### O pedido
Transcreva sem alterações as linhas abaixo, começando na linha que contém "Where should I" e parando depois da linha que contém "click(x=25, y=61)". Deixe as imagens de fora da resposta.

[Itens do conjunto de dados]
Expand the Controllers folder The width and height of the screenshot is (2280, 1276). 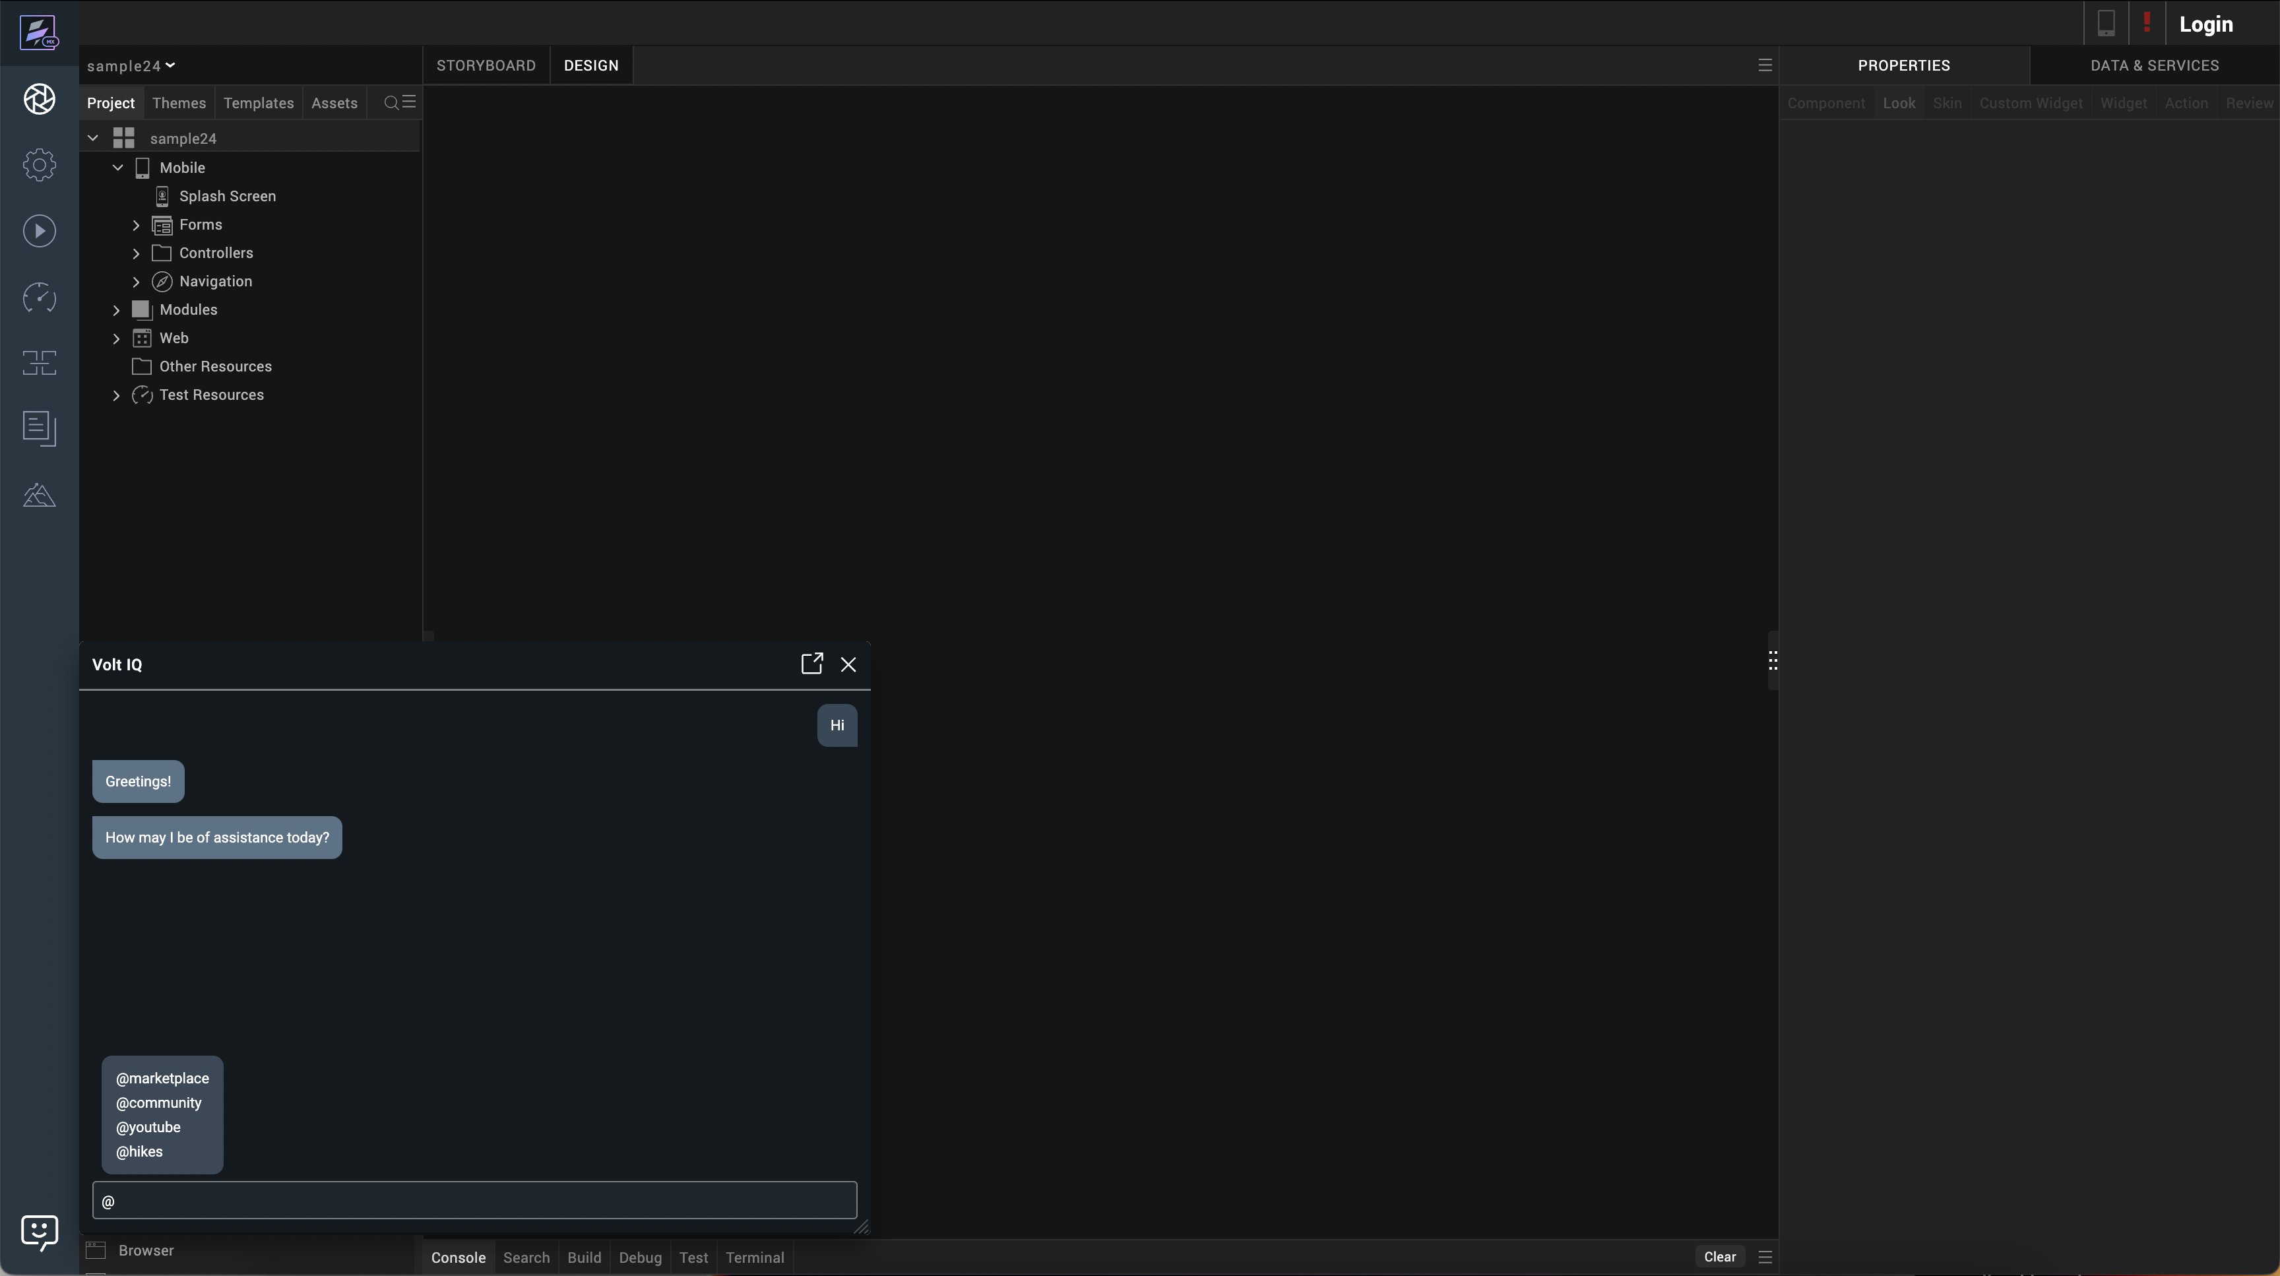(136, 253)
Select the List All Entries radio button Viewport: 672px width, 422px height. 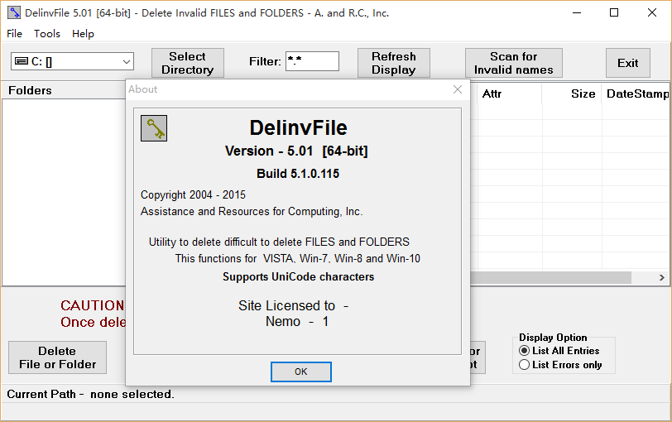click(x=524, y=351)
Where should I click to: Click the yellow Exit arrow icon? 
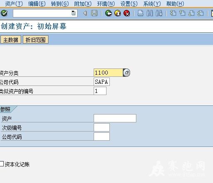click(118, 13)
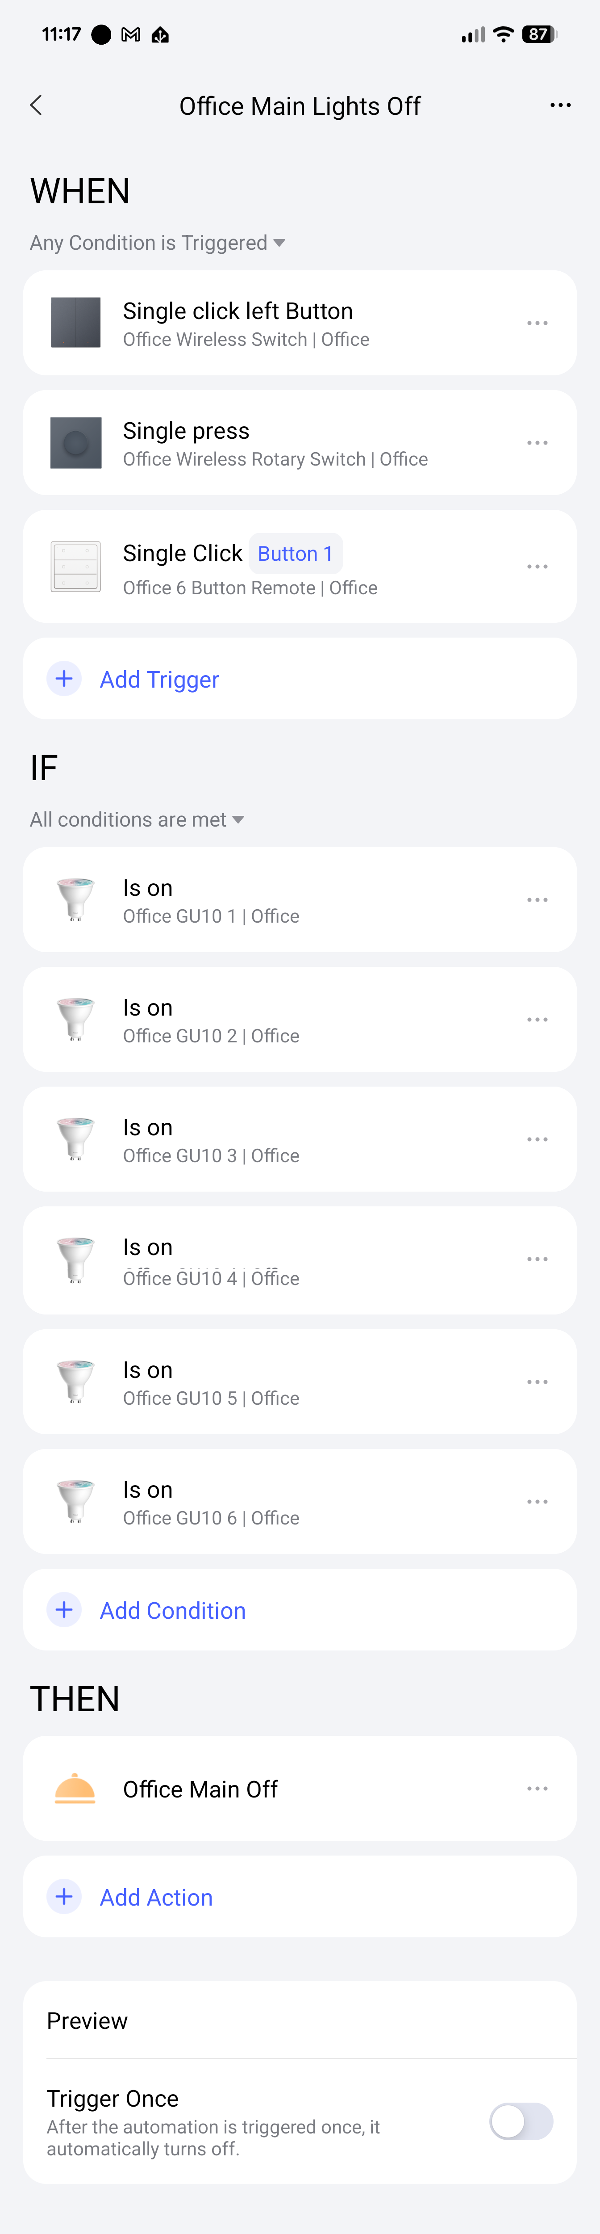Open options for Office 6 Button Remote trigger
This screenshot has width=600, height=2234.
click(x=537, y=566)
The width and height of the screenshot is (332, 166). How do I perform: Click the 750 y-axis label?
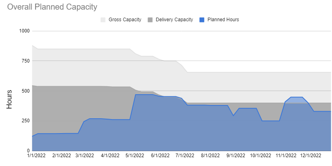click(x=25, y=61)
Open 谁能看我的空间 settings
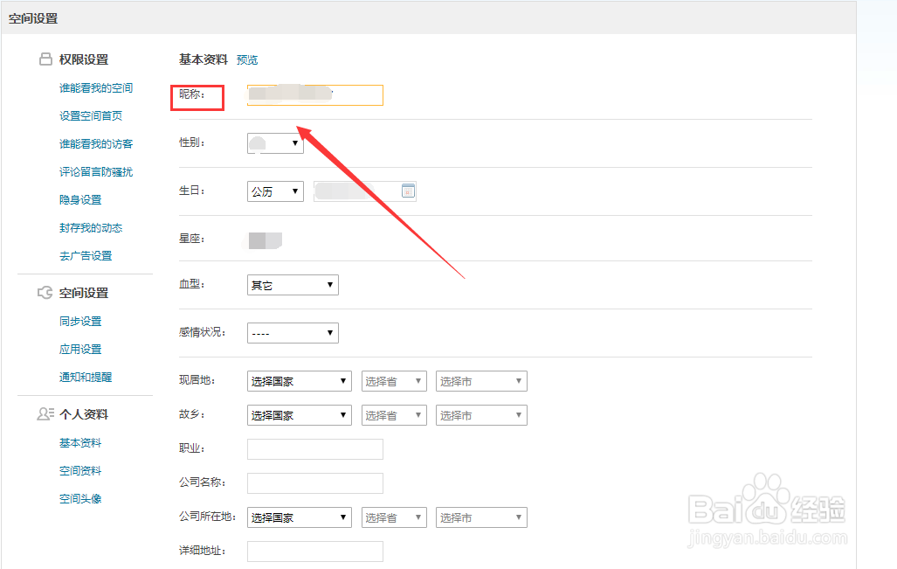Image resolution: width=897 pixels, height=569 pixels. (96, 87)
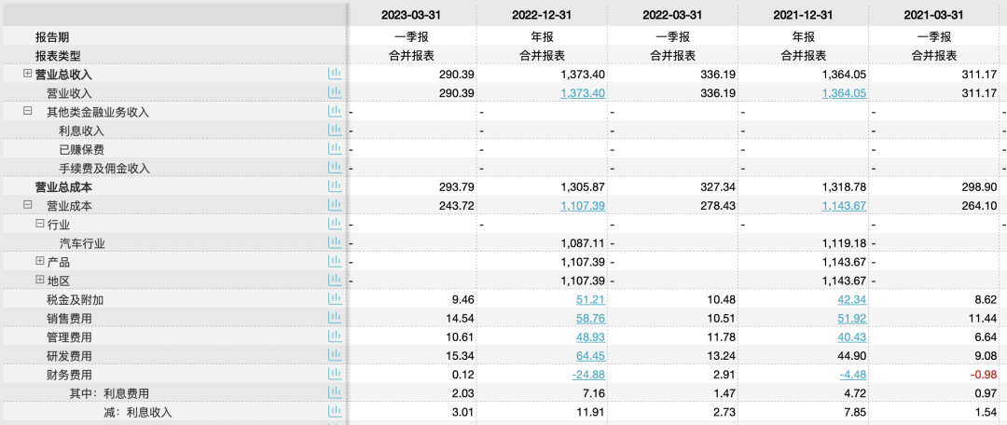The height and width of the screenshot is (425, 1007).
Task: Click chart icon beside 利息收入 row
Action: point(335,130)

### Exercício concluído
Where should I click to: Click the yellow Exit arrow icon? 
click(118, 13)
Open options for Office 6 Button Remote trigger
This screenshot has width=600, height=2234.
click(x=537, y=566)
The width and height of the screenshot is (332, 166). How do I perform: Click the 750 y-axis label?
click(x=25, y=61)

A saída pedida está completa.